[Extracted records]
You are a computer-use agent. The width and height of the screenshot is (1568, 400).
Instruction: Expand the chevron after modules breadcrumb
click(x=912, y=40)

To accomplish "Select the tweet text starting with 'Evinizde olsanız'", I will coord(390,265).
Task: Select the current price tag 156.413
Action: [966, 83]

* * *

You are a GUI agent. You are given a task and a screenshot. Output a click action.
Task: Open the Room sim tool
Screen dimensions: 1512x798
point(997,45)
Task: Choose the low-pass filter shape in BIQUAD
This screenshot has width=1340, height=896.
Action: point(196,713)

--

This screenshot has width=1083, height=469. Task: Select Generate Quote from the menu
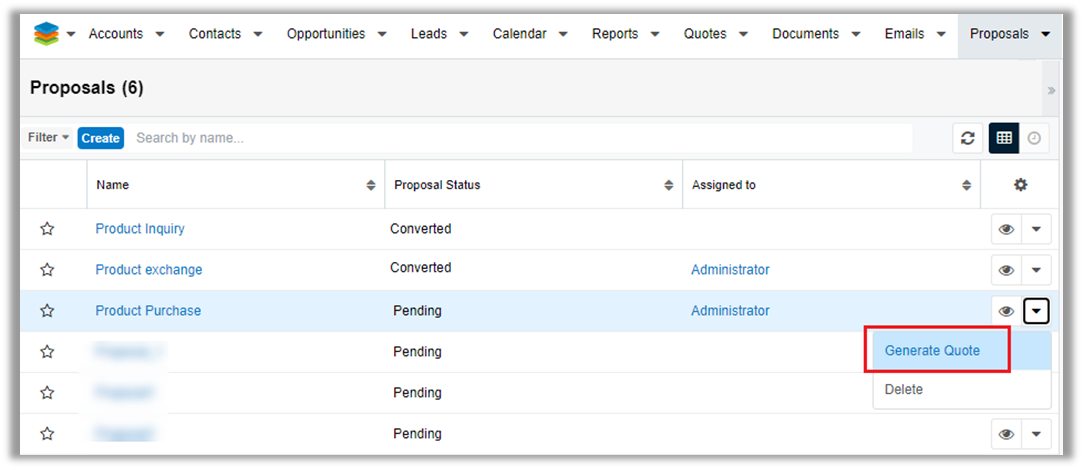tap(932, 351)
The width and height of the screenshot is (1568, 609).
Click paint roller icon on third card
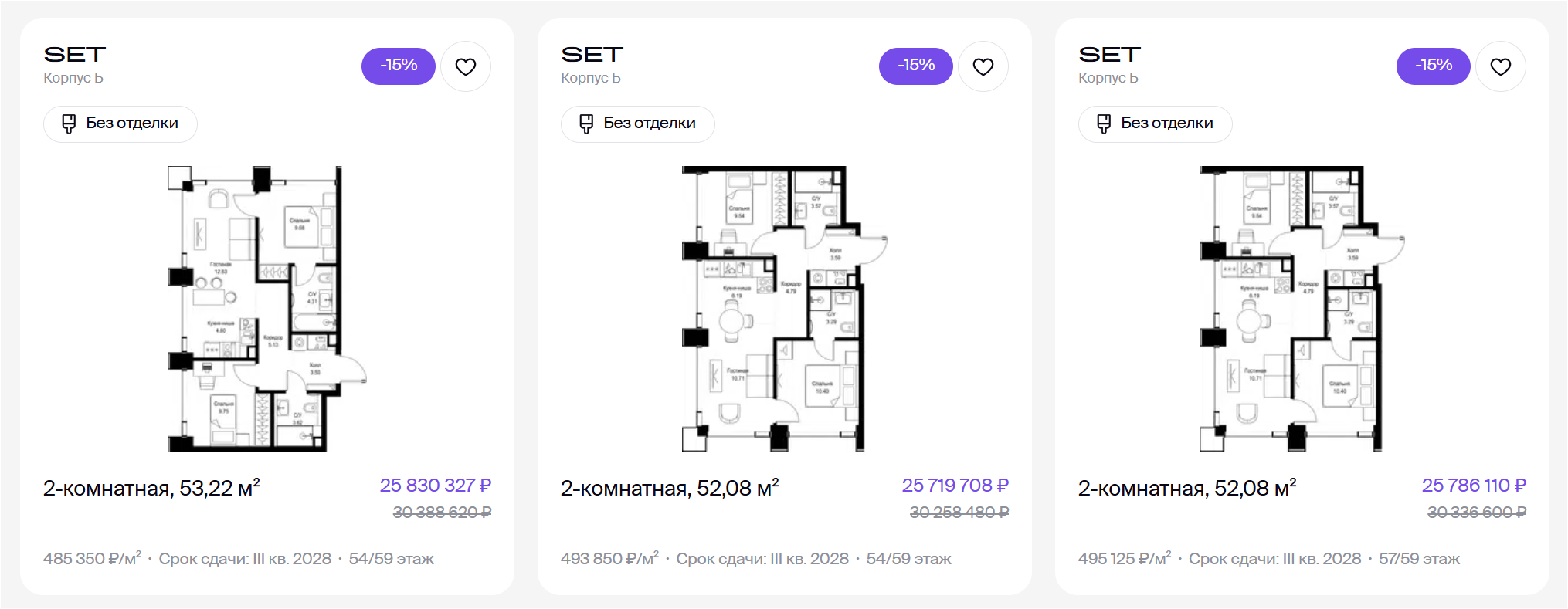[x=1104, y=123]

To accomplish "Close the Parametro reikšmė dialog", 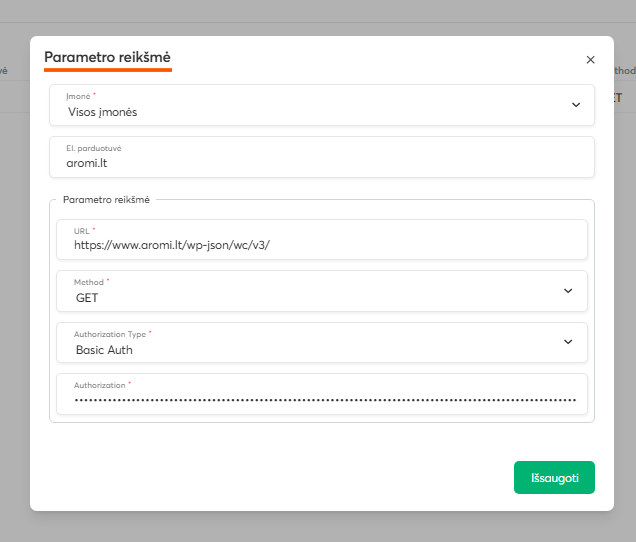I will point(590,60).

--- Task item ---
Using the entries above, find all lines with "agent". Copy them.

--- Answer to this problem ---
You are a computer-use agent. The width and height of the screenshot is (1568, 400).
You are a GUI agent. You are given a task and a screenshot. Output a click action.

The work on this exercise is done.